* **What you should do**: Any pictures in the records below should be skipped; write out everything else exactly.
(Information supplied begins)
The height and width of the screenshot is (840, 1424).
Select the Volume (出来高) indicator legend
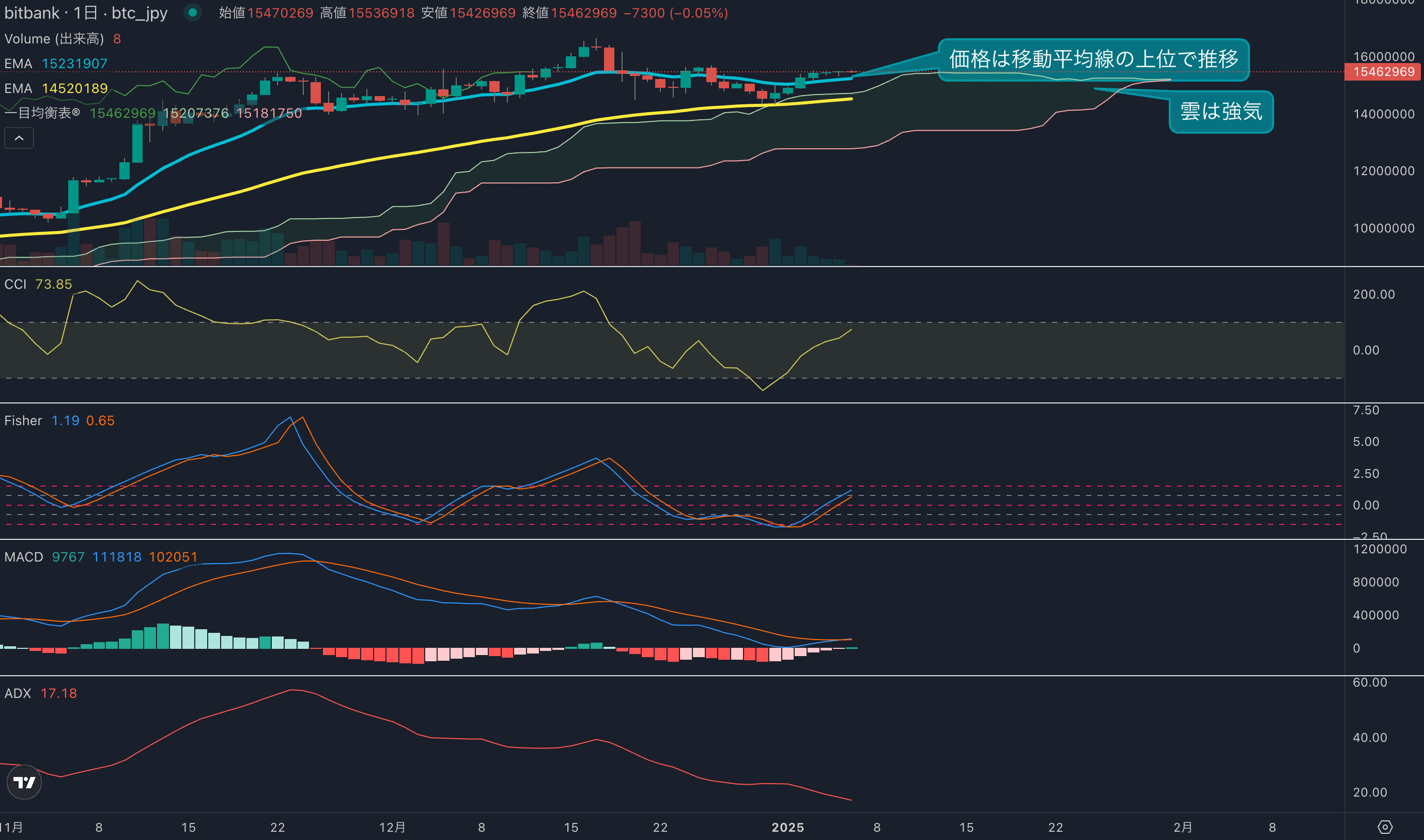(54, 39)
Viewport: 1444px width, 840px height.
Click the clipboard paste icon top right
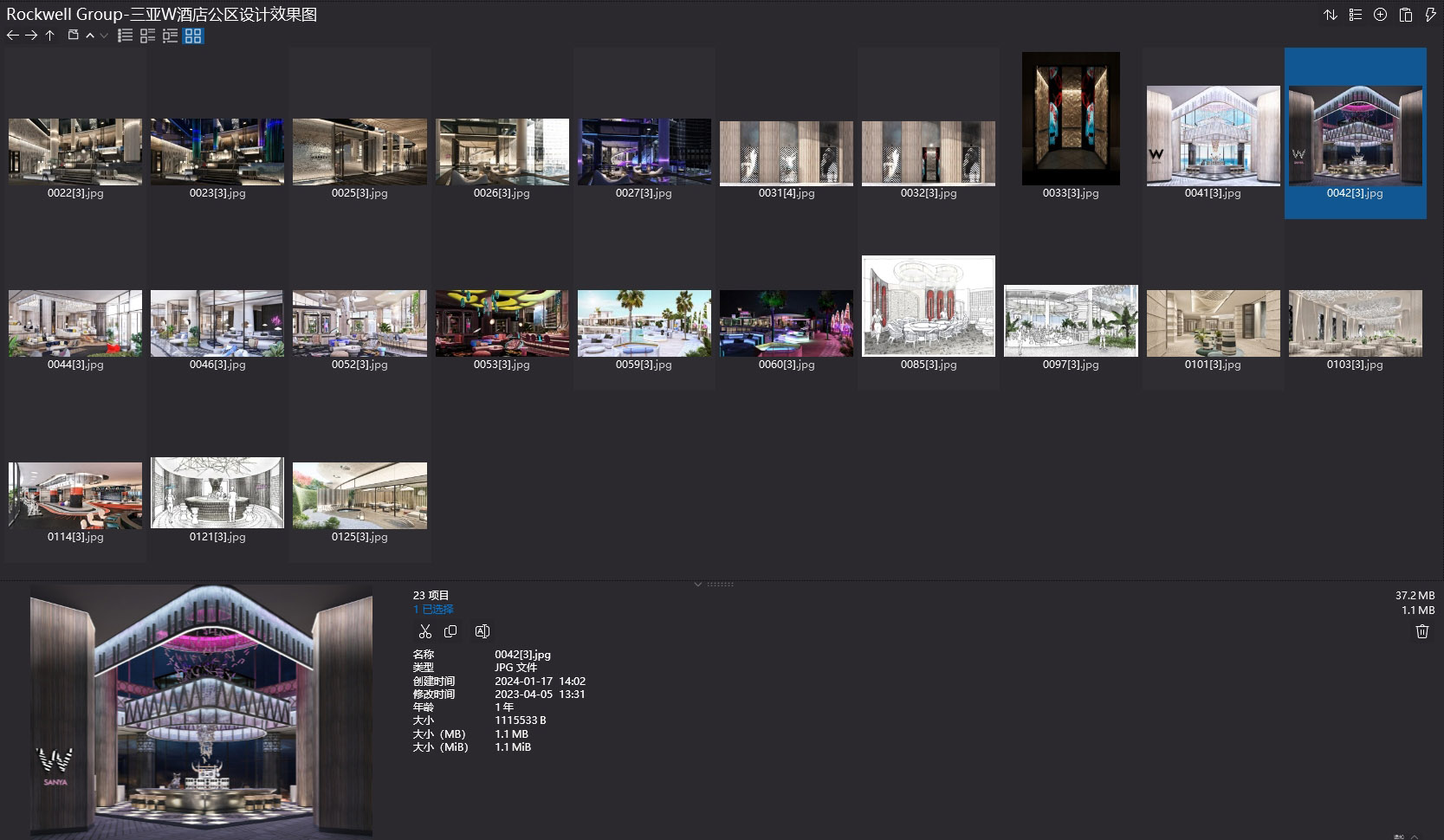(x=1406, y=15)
(Information supplied ends)
* **The answer**:
The height and width of the screenshot is (840, 1424).
Select the Volume (出来高) indicator legend
(54, 39)
Viewport: 1444px width, 840px height.
Click the clipboard paste icon top right
(x=1406, y=15)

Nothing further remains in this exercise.